Ms Representation: Pataakha - A cracker of a film

This weekly column is a rumination on how women are portrayed in cinema and this week the author writes about Vishal Bharwaj’s 2018 film, Pataakha

Krupa Ge
   |   
@XpressCinema
   |   
Published: 04th June 2019

Pataakha, Vishal Bharwaj’s 2018 delightfully loud film about sibling rivalry, was perhaps his first one in a long time to receive very little buzz. Surprisingly so. Perhaps because of the disappointment of his Rangoon that preceded it. Pataakha, based on a short story — Do Behnein (Two Sisters) by Charan Singh Pathik — likens the rivalry between two daughters of a mother to the rivalry between India and Pakistan, and their inability to find happiness unless they are fighting each other. 

Looking beyond the commonplace symbolism of portraying countries as ‘mother’ or ‘daughter’ figures, there’s a lot to love in Pataakha.

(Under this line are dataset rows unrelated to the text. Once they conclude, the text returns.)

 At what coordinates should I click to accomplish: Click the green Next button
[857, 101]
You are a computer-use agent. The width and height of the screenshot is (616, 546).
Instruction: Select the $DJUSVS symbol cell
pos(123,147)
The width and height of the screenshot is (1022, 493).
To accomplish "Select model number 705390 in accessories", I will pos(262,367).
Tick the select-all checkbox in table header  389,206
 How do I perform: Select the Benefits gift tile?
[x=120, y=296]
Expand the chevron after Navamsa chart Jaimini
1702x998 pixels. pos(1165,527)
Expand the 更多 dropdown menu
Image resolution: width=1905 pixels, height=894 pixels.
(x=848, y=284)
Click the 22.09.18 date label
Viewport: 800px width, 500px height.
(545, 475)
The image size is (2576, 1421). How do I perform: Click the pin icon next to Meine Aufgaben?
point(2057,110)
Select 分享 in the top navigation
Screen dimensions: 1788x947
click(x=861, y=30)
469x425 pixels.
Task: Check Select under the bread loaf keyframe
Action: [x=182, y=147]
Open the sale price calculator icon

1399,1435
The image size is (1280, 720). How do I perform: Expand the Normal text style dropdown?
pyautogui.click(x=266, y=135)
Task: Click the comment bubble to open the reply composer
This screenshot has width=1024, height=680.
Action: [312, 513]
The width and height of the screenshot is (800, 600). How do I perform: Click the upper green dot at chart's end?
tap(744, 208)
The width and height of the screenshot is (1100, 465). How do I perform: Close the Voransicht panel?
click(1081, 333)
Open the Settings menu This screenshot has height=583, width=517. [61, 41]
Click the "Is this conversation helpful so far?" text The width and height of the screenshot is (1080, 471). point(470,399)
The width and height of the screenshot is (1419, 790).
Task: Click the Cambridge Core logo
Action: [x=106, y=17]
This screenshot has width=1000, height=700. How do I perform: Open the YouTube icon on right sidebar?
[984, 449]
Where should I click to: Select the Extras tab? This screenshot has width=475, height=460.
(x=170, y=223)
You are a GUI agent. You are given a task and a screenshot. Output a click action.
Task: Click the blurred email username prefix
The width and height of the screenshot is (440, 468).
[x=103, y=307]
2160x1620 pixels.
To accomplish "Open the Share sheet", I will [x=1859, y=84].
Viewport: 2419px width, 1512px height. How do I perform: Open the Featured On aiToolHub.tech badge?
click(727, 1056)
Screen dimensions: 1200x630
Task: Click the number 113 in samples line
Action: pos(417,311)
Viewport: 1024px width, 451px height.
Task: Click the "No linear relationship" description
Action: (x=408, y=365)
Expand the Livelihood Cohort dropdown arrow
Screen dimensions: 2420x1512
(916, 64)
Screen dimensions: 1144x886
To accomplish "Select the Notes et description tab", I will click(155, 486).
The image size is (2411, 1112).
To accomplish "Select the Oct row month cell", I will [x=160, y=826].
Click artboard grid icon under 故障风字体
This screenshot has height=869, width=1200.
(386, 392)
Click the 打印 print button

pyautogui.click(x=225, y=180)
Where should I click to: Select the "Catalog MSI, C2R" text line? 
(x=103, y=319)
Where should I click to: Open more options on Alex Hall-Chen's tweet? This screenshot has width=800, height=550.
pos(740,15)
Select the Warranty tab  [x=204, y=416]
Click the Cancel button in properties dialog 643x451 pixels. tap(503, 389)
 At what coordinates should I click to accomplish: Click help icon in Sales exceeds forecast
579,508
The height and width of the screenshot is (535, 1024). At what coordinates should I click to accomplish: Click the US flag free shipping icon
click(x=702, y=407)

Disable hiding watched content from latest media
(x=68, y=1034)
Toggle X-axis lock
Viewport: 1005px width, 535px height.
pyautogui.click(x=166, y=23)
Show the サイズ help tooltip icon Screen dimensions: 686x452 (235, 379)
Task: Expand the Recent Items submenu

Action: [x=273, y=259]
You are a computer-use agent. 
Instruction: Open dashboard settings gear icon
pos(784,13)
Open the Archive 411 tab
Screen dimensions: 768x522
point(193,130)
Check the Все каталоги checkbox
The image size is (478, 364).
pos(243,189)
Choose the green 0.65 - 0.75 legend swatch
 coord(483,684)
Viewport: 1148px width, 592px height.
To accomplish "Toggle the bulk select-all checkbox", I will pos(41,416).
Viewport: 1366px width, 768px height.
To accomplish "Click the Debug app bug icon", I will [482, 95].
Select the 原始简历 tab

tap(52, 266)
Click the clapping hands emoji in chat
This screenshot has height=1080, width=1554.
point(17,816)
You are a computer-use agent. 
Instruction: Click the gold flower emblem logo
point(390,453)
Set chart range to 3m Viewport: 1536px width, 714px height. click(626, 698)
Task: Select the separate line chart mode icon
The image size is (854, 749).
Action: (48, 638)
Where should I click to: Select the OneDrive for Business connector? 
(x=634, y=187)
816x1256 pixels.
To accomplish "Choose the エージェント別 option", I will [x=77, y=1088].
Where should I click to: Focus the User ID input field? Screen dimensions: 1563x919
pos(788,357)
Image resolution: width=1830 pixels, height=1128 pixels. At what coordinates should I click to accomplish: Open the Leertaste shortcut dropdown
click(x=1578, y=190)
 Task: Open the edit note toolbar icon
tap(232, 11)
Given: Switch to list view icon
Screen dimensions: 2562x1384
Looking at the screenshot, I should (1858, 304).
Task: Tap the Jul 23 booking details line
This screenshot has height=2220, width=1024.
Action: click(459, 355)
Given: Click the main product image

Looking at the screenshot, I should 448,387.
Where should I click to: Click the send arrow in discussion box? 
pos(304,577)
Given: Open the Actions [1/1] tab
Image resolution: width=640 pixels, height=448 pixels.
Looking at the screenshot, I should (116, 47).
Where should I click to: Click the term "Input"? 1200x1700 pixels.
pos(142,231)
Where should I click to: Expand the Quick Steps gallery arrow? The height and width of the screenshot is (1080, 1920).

Starring Radhika Madan, who was brilliant in Mard Ko Dard Nahin Hota recently, as Champa or Badki, and Sanya Malhotra, who played Babita Kumari in Dangal and a quiet, charming and introverted Miloni in Photograph, as Genda alias Marigold alias Chutki, in superb, physical, and fun roles, Pataakha’s women are not your typical cinematic, village belle types. Their hair is unkempt, they are loud, smoke beedis, they fall in love and elope, and have dreams of their own — Badki wants to be a dairy owner and Chutki wants to be an English teacher.

Though the women in the film seem like marionettes at the hands of a man — their friend, confidant, and troublemaker Dipper (Sunil Grover), who rakes up fights between them for his entertainment, like the sage Narada — there is something about the cheeky Dipper that is disarming and likeable. He isn’t just trying to get them to fight, he is also there to help them on their way to chasing bliss. Their single father, Shanti Bhushan (Vijay Raaz) though is trying to get them to co-exist peacefully.

Pataakha is the voice of the brat let loose. Its women run and yell, hit each other, swear, call each other names, make mistakes, and chase happiness. They are unabashedly passionate about listening to no one but their own selves. The two siblings are constantly at war, but as siblings do, are also always keeping an eye on each other, trying to outdo or copy one another. When Chutki hides a beedi in her bag, Badki steals it and smokes it in private. When Chutki finds a boyfriend, Badki too finds herself one. They are also fairly evil to each other. Badki elopes, leaving Chutki to marry a ‘pervert’. Chutki too elopes only to find out that she is more tied up to her sister after marriage than before. 

After a lot of ups and some downs, the siblings have to face the fact that their peace actually lies in their rivalry. That without each other, they are lost. They can see nothing and say nothing, unless they are fighting each other.

I found myself laughing out loud many times while watching Pataakha. It is playful, low-stakes, harmless, amusing, good old-fashioned storytelling. Like a Hrishikesh Mukherjee film. On steroids. And the best part about the film is its leading women, on whom the story stays focused unwaveringly.